Selain itu, terdapat tantangan besar dalam memperoleh izin untuk menyelenggarakan acara, terutama jika diadakan pada hari Minggu, yang dalam peraturan setempat dilarang melakukan kegiatan yang menimbulkan kebisingan.
Hal ini sejalan dengan temuan Samim Akgönül dalam Religion and Society in Europe: Islam in Germany (2009), yang menyebutkan bahwa hukum dan budaya sekuler Eropa sering kali memengaruhi praktik keagamaan Muslim, meskipun tidak mengubah inti dari perayaan tersebut.
Tantangan lain yang dihadapi adalah keterbatasan akses terhadap tempat publik.
“Untuk menyewa tempat, kami harus berhati-hati agar tidak mengganggu tetangga sekitar,” tambah Ustazah Yoan.
Baca: Kala NU-Muhammadiyah Kompak Tahlilan di Jerman
Interaksi masyarakat non-muslim dan paparan Wahabisme
Masyarakat non-Muslim di Jerman umumnya tidak terlalu memahami perayaan Maulid, tetapi mereka cenderung memberikan respons yang positif.
“Ketika mereka mendengar kasidah yang kami lantunkan diiringi rebana, mereka sering kali memuji suara kami,” jelasnya, setengah bercanda.
Malik J. dalam Islamische Organisationen in Deutschland (2018) juga mengamati bahwa masyarakat Jerman umumnya menunjukkan sikap netral terhadap praktik keagamaan Muslim, meskipun interaksi yang lebih dalam jarang terjadi di luar kerangka sosial.

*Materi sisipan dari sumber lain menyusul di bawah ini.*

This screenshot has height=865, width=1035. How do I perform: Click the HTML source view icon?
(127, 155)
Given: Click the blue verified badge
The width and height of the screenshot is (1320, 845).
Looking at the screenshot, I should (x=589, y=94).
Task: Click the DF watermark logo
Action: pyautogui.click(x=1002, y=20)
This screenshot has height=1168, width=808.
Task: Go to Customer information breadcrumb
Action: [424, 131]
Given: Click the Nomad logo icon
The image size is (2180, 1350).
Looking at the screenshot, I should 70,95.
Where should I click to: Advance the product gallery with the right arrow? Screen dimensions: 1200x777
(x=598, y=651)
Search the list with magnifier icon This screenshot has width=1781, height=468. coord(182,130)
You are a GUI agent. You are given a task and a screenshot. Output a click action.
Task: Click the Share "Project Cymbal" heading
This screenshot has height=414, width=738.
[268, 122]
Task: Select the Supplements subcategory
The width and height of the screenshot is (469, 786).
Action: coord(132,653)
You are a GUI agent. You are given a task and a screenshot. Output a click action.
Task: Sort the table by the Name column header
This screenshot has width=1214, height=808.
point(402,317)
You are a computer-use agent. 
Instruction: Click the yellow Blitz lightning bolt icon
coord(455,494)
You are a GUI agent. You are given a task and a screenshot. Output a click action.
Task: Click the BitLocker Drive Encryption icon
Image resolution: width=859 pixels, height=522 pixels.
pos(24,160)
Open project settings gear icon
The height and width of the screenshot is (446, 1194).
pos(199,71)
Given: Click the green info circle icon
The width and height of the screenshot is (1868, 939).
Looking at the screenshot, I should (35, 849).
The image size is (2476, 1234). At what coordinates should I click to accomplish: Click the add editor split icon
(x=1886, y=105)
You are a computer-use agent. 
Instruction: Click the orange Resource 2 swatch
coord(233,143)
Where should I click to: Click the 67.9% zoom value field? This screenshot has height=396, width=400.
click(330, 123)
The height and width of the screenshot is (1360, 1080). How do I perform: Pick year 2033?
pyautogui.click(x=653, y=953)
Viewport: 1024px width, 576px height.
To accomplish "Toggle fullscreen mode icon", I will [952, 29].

Generasi muda Muslim di Jerman menghadapi tantangan dari pengaruh ideologi puritanisme, seperti Wahabisme, yang sering kali menganggap perayaan Maulid tidak sesuai dengan ajaran Islam.
“Banyak dari generasi muda yang sudah terpengaruh Wahabisme dan menyebut perayaan ini tidak boleh dilakukan,” kata Ustazah Yoan.
Hal itu, sejalan dengan penjelasan Peter Mandaville dalam Global Political Islam (2010) yang mencatat bahwa Wahabisme dan gerakan Islam transnasional lainnya semakin berpengaruh di kalangan diaspora Muslim di Eropa, terutama di kalangan generasi muda, yang sering kali meragukan tradisi-tradisi lokal seperti Maulid.
Meski demikian, tidak semua generasi muda menolak tradisi ini. Banyak yang masih antusias menghadiri acara Maulid, terutama karena aspek sosial yang menyatukan mereka dengan komunitas Indonesia.
Ustazah Yoan menambahkan bahwa makanan khas Indonesia yang dihidangkan dalam acara Maulid, sering menjadi daya tarik tersendiri bagi para peserta muda, terutama mereka yang merindukan kampung halaman.
Ustazah Yoan dan warga NU di Jerman berusaha keras untuk menjaga agar tradisi Maulid tetap hidup, meskipun menghadapi berbagai tantangan. Dengan memberi pemahaman yang tepat kepada generasi muda, mereka berharap tradisi ini akan terus dilestarikan.